Grid-world ad Russell

An agent is situated in the environment shown in Figure 17.1. It must execute a sequence of actions, the environment terminates when the agents reaches one of the states marked as +1 or -1. In each location, the available actions are called North, East, South and West. The agent knows which state it is initially and the effects of all of its actions on the state of the world.

The actions are unreliable. Each action achieves its intended effect with probability 0.8, but the rest of the time, the action moves the agent at right angles to the intended direction. For example, from the start square (1,1), the action North moves the agent to (1,2) with probability 0.8, but with probability 0.1, it moves East to (2,1), and with probability 0.1 it moves West, bump into the wall, and stays in (1,1).

The utility function is as follows. Other than the terminal states, there is no indication of a state's utility. The utility function is based on a sequence of states – an environment history – rather than on a single state. The utility for a sequence will be the terminal state minus 1/25th the length of the sequence.

The environment is accessible, the agent's percept at each step identifies the state it is in.

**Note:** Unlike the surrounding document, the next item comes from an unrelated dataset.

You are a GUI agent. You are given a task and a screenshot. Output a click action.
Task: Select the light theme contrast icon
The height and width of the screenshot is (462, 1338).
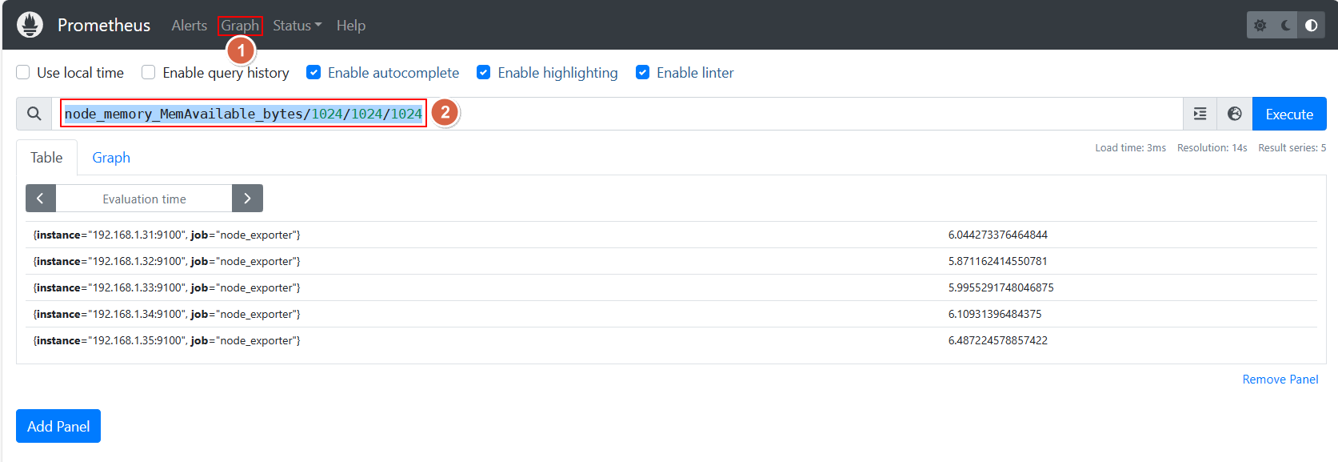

The implementation in MDP Toolbox: the grid-world contains 12 states (plus the absorb state), the states are numbered from the top-left corner to the bottom-right corner (thus, the square (1,1) is encoded by 3). The agent is able to move North, East, South or West, numbered 1, 2, 3, 4.

Artificial Intelligence: A Modern Approach, the chapter on Making Complex Decisions.

Note: MDP Toolbox in demo_russell works with a bit different game plan indexing than the AIMA book. The field (1,1), resp. 1 in the one-dimensional index, is understood as the most upper-left filed, the field with +1 reward is indexed (1,4), resp. 10.